▶ Work to complete
Pick up the forum thread about giving WatermelonDB records their server ids and carry it on past its last comment.

▶ Selected excerpt
##########

Great work by the way, this looks very promising!

radex commented 6 years ago

Yep, for sync you should use a lower-level API. I'll try to document this better sometime soon.

But in short, you can either use:

record._setRaw('id', myId)

But if you're pulling a record from the server, and you have a simple JSON-like object with the record's data, you can also do:

import { sanitizedRaw } from 'watermelondb/RawRecord'

collection.create(record => {
  record._raw = sanitizedRaw({ id: xxx, foo: x, bar: z }, collection.schema)
})
Kabangi commented 5 years ago

This record._setRaw('id', myId) doesn't seem to work.

I get the following error

screen shot 2018-10-25 at 7 23 09 pm

@radex Is there any change that is needed on schema or model level to make it work. Am using version 0.7.0-1

radex commented 5 years ago

right, this doesn't work for id. You can do record._raw.id = myId, but this might be unsafe — tell me what exactly you're trying to do

Kabangi commented 5 years ago

I want to use the same id am getting from my server as the record id. This will help me simplify detection of whether a record exists on the local cache using the withObservable HOC before attempting to pull it from the server.

##########

▶ Stored data
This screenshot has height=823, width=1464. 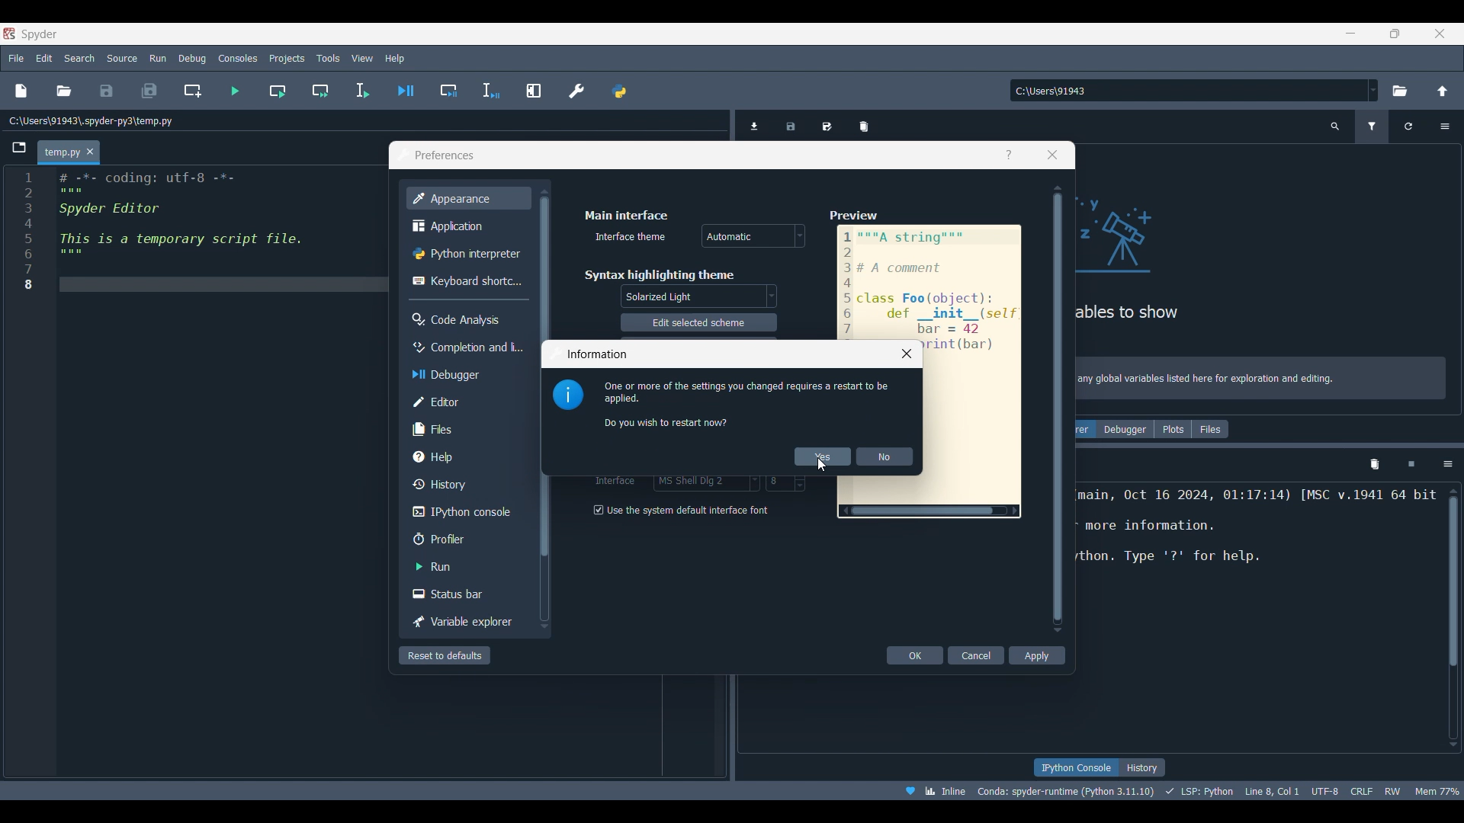 I want to click on Preview, so click(x=930, y=271).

##########

▶ Response to this exercise
In summary, I want to be able to use the same unique id from my server to perform findAndObserve

withObservables(['postId'], ({ postId, database }) => ({
  post: database.collections.get('posts').findAndObserve(postId)
}))
radex commented 5 years ago

so when exactly would you want to assign an ID to the record? In the sync code? Can you give me a larger snippet of code?

Kabangi commented 5 years ago

@radex

I want to assign it in sync code, i.e as soon as I receive the record from the server, I want to save the record locally and then have the HOCs picks it up using the observable. The need to use the same id is meant to make the code compatible with existing HOCs that uses the server id to query for a record. Note am migrating an existing code base to watermelon incrementally.

export function transformContactForStore(c, model: ContactModel) {
  model.id = c.id; //  I want to use the same id as the one am receiving from the server.
  model.sid = c.id;
  model.username = c.username;
  model.email = c.email;
  model.firstName = c.first_name;
  model.middleName = c.middle_name;
  model.lastName = c.last_name;
  model.gender = c.gender;
  model.dob = c.dob;
}
radex commented 5 years ago

@Kabangi have you figured it out? you need something like this:

const contactCollection = database.collections.get('contacts')
contactCollection.create(record => {
  record._raw = sanitizedRaw({ id: c.id, sid: c.id, username: c.username, .... }, contactCollection.schema)
})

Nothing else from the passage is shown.